** start Extract **
Mailing List Archive

r3790 - in trunk/perl: lib/KinoSearch/Docs/Tutorial sample
Author: creamyg
Date: 2008-08-29 11:18:13 -0700 (Fri, 29 Aug 2008)
New Revision: 3790

Modified:
trunk/perl/lib/KinoSearch/Docs/Tutorial/Simple.pod
trunk/perl/sample/invindexer.pl
Log:
Revise the first Tutorial chapter, using HTML::TreeBuilder to parse files and
freeing us from the need to explain why tag-stripping with regexes is a bad
idea.


Modified: trunk/perl/lib/KinoSearch/Docs/Tutorial/Simple.pod
===================================================================
--- trunk/perl/lib/KinoSearch/Docs/Tutorial/Simple.pod 2008-08-29 18:16:40 UTC (rev 3789)
+++ trunk/perl/lib/KinoSearch/Docs/Tutorial/Simple.pod 2008-08-29 18:18:13 UTC (rev 3790)
@@ -41,6 +41,7 @@

use KSx::Simple;
use File::Spec::Functions qw( catfile );
+ use HTML::TreeBuilder;

... we'll start by creating a KSx::Simple object, telling it where we'd
like the index to be located and the language of the source material.
@@ -50,66 +51,49 @@
language => 'en',
);

-Next, we'll add a subroutine which reads in and extracts plain text from an
-HTML source file. KSx::Simple won't be of any help with this task,
-because it's not equipped to deal with source files directly -- as a matter of
+Next, we'll add a subroutine which extracts plain text from an HTML source
+file.
+
+KSx::Simple won't be of any help with the task of text extraction, because
+it's not equipped to deal with source files directly. As a matter of
principle, KinoSearch remains deliberately ignorant on the vast subject of
file formats, preferring to focus instead on its core competencies of indexing
-and search.
+and search. There are many excellent dedicated parsing modules available on
+CPAN; we'll use HTML::TreeBuilder.
** end Extract **
Set problem A:
Shorten the paragraph in the KinoSearch commit that begins "Revise the first Tutorial chapter", keeping its main facts.
Set problem B:
Pick up the KinoSearch commit after its final line and write what follows.
The data that comes next has no role in this work.
** start Data extract **
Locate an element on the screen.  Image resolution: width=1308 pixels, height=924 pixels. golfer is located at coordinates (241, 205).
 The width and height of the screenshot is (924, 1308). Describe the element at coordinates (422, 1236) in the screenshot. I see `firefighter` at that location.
** end Data extract **
Task response A:
Revises the first Tutorial chapter to parse files with HTML::TreeBuilder. This removes the need to explain why stripping tags with regexes is a bad idea.

Task response B:
-There are many excellent dedicated parsing modules available on CPAN, and
-ordinarily we'd be calling on HTML::Parser or the like... however, today we're
-going to use quick-and-dirty regular expressions for the sake of simplicity.
-Parsing HTML using regexes is generally an awful idea, but we can guarantee
-that the following fragile-but-easy-to-grok parsing sub will work because the
-source docs are 100% controlled by us and we can ensure that they are
-well-formed.
-
# Parse an HTML file from our US Constitution collection and return a
# hashref with three keys: title, body, and url.
- sub slurp_and_parse_file {
+ sub parse_file {
my $filename = shift;
my $filepath = catfile( $conf->{uscon_source}, $filename );
- open( my $fh, '<', $filepath )
- or die "Can't open '$filepath': $!";
- my $raw = do { local $/; <$fh> }; # slurp!
-
- # Build up a document hash.
- my %doc = ( url => "/us_constitution/$filename" );
- $raw =~ m#<title>(.*?)</title>#s
- or die "couldn't isolate title in '$filepath'";
- $doc{title} = $1;
- $raw =~ m#<div id="bodytext">(.*?)</div><!--bodytext-->#s
- or die "couldn't isolate bodytext in '$filepath'";
- $doc{content} = $1;
- $doc{content} =~ s/<.*?>/ /gsm; # quick and dirty tag stripping
-
- return \%doc;
+ my $tree = HTML::TreeBuilder->new;
+ $tree->parse_file($filepath);
+ my $title_node = $tree->look_down( _tag => 'title' )
+ or die "No title element in $filepath";
+ my $bodytext_node = $tree->look_down( id => 'bodytext' )
+ or die "No div with id 'bodytext' in $filepath";
+ return {
+ title => $title_node->as_trimmed_text,
+ content => $bodytext_node->as_trimmed_text,
+ url => "/us_constitution/$filename"
+ };
}

Add some elementary directory reading code...

# Collect names of source html files.
- opendir( my $source_dh, $conf->{uscon_source} )
+ opendir( my $dh, $conf->{uscon_source} )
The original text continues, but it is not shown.